▶ [REQUIREMENT] Repeat word for word everything from the line containing "Task: Open the 火前 opponent team logo" to the end of the listing, first and last lines included, and only that.

▶ [RECORDED INFORMATION]
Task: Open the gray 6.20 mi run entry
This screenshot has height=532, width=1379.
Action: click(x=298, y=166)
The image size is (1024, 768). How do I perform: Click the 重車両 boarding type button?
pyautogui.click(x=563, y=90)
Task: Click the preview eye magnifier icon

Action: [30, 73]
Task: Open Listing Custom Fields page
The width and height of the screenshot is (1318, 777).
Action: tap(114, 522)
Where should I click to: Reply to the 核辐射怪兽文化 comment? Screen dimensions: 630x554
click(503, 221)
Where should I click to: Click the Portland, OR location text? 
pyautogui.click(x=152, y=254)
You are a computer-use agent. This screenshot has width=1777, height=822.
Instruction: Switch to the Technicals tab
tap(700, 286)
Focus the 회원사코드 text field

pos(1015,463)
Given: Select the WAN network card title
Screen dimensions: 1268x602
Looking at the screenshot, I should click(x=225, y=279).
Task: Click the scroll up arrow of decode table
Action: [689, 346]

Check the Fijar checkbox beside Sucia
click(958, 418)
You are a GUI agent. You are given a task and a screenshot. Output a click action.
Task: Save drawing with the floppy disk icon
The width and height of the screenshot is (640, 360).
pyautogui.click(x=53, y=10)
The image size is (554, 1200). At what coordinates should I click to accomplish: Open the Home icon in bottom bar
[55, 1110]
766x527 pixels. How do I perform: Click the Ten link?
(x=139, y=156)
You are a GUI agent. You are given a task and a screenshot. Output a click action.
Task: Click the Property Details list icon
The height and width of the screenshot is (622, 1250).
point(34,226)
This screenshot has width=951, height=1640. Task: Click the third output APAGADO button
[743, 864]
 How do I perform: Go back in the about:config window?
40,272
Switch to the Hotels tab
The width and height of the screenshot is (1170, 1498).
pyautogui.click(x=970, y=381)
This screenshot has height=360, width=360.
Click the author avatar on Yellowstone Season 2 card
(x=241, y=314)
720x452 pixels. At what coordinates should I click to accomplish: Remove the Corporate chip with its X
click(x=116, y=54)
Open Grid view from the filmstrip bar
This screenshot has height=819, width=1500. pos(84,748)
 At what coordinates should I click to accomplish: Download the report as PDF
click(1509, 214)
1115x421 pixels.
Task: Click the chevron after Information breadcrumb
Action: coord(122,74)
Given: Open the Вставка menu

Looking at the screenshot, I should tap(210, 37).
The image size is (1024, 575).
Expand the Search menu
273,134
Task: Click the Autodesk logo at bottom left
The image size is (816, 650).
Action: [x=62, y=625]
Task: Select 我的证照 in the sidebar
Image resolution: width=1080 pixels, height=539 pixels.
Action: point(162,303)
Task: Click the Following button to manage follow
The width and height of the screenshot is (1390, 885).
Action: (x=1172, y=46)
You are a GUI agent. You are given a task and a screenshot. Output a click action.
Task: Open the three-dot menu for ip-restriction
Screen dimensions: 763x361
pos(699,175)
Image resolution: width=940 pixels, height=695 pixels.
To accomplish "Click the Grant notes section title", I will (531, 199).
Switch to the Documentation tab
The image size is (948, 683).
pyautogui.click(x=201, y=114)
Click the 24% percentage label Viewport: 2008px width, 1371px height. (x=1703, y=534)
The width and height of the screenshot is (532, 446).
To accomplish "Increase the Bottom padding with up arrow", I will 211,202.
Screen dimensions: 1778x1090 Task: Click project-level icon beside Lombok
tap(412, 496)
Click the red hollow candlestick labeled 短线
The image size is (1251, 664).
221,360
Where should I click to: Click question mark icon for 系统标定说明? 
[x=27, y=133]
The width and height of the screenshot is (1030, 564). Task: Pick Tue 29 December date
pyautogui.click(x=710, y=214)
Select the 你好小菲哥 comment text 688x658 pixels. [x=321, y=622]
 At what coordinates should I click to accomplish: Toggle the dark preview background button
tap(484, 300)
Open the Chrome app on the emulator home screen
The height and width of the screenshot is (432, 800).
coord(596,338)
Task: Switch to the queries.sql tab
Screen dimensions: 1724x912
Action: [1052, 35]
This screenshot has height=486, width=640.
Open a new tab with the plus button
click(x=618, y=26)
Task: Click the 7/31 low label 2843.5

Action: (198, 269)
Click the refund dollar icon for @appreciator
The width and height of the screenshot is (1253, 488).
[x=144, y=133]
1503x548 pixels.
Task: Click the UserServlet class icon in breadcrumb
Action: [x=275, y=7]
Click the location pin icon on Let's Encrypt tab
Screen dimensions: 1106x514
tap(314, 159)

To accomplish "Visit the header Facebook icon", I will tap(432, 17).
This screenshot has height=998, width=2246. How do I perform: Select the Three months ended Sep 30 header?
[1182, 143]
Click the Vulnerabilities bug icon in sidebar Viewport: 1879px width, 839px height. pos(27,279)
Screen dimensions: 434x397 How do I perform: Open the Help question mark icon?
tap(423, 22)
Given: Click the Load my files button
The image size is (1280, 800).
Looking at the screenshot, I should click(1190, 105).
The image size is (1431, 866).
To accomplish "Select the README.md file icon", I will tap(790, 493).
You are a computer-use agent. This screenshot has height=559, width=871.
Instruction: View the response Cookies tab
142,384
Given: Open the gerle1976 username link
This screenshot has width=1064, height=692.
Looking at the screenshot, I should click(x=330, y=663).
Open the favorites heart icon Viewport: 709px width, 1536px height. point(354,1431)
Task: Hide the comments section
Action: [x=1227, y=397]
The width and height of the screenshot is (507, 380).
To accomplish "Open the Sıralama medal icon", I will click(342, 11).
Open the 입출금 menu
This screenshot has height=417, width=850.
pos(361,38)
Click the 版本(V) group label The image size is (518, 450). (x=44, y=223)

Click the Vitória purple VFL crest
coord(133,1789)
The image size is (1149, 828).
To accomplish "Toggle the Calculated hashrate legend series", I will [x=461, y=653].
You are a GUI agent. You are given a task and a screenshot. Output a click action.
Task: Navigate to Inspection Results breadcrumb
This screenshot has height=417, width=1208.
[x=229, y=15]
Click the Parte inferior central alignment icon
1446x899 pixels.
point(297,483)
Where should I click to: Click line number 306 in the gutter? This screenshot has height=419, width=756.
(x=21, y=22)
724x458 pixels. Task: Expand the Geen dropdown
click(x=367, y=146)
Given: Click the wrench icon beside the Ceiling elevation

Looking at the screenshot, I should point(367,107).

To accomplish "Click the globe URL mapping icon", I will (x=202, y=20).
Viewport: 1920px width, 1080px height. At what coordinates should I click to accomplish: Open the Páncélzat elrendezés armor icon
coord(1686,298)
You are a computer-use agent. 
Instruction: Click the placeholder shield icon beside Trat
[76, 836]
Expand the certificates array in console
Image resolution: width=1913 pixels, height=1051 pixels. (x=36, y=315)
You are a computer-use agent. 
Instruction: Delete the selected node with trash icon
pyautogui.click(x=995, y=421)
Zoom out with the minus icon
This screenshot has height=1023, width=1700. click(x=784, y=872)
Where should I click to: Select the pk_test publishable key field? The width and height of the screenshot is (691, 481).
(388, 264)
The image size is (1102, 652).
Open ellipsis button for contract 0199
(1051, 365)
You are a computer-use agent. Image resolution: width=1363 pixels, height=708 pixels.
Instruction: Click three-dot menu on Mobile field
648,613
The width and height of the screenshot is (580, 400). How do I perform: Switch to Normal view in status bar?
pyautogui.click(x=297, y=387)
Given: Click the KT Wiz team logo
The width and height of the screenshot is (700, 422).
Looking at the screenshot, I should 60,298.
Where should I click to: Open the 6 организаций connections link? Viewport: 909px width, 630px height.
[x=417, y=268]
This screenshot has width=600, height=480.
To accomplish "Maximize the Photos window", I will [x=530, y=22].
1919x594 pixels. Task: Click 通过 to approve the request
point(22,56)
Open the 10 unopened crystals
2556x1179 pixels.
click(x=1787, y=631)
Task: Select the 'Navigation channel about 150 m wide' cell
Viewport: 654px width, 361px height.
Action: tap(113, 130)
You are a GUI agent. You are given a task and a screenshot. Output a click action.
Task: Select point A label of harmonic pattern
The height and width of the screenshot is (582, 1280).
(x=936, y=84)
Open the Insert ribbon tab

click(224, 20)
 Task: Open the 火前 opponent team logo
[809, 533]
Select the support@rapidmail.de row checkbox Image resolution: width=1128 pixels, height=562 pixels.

▶ [RESULT OF THIS EXERCISE]
 Task: Open the 火前 opponent team logo
[809, 533]
Select the support@rapidmail.de row checkbox Image resolution: width=1128 pixels, height=562 pixels.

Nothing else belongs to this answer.